Oglufanide

Clinical data
- Other names: IM-862; Oglufanide disodium; Thymogen

Identifiers
- IUPAC name (4S)-4-amino-5-[[(1S)-1-carboxy-2-(1H-indol-3-yl)ethyl]amino]-5-oxopentanoic acid;
- CAS Number: 38101-59-6 237068-57-4;
- PubChem CID: 100094;
- DrugBank: DB05779;
- ChemSpider: 90450;
- UNII: 4RHY598T5U;
- ChEBI: CHEBI:73512;
- ChEMBL: ChEMBL2111029;
- CompTox Dashboard (EPA): DTXSID10924324 ;

Chemical and physical data
- Formula: C_{16}H_{19}N_{3}O_{5}
- Molar mass: 333.344 g·mol^{−1}
- 3D model (JSmol): Interactive image;
- SMILES C1=CC=C2C(=C1)C(=CN2)C[C@@H](C(=O)O)NC(=O)[C@H](CCC(=O)O)N;
- InChI InChI=1S/C16H19N3O5/c17-11(5-6-14(20)21)15(22)19-13(16(23)24)7-9-8-18-12-4-2-1-3-10(9)12/h1-4,8,11,13,18H,5-7,17H2,(H,19,22)(H,20,21)(H,23,24)/t11-,13-/m0/s1; Key:LLEUXCDZPQOJMY-AAEUAGOBSA-N;

= Oglufanide =

Oglufanide (Glu-Trp, thymogen) is a dipeptide having the sequence L-Glu-L-Trp.

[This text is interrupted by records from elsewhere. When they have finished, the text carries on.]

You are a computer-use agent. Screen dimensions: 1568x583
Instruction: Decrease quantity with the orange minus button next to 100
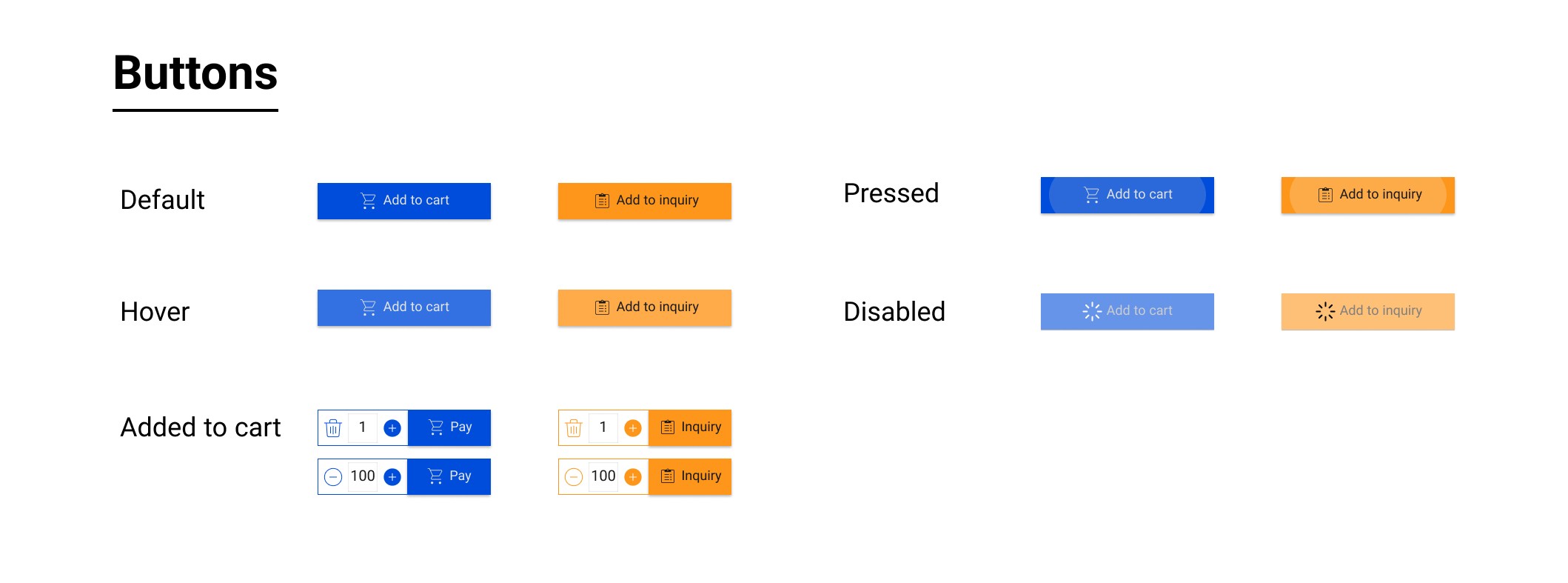(x=574, y=476)
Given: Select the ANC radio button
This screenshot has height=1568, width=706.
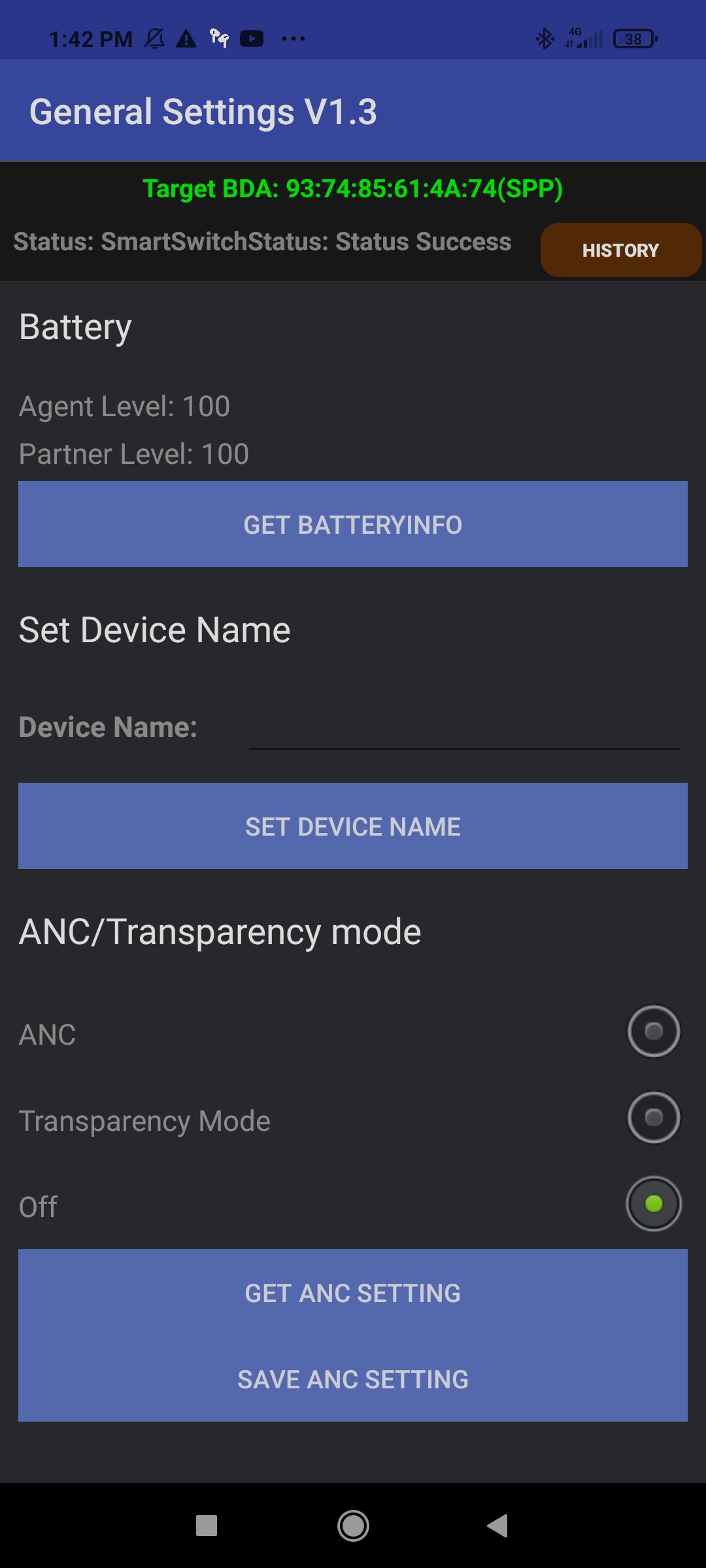Looking at the screenshot, I should (654, 1032).
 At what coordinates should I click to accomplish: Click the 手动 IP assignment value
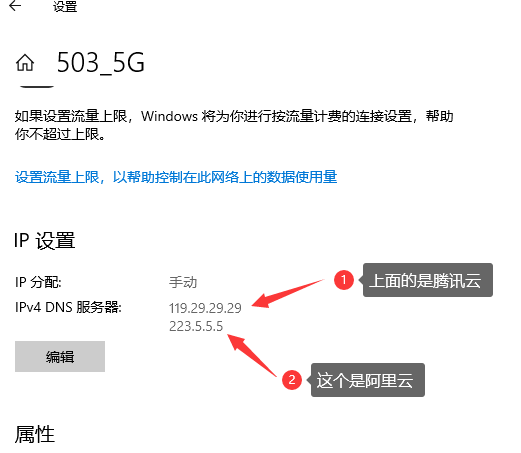[x=183, y=282]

It is an immunomodulator and has been investigated for the treatment of hepatitis C. It was originally isolated from calf thymus gland extracts and has been used medicinally in Russia as a component of Thymalin, a mixture of thymus derived peptides and small proteins also containing other components such as thymosins and thymulin. Synthetic versions of Glu-Trp containing unnatural D-amino acids or with gamma-peptide bond links also have different immunomodulatory effects such as the immunosuppressor thymodepressin (D-Glu-D-Trp).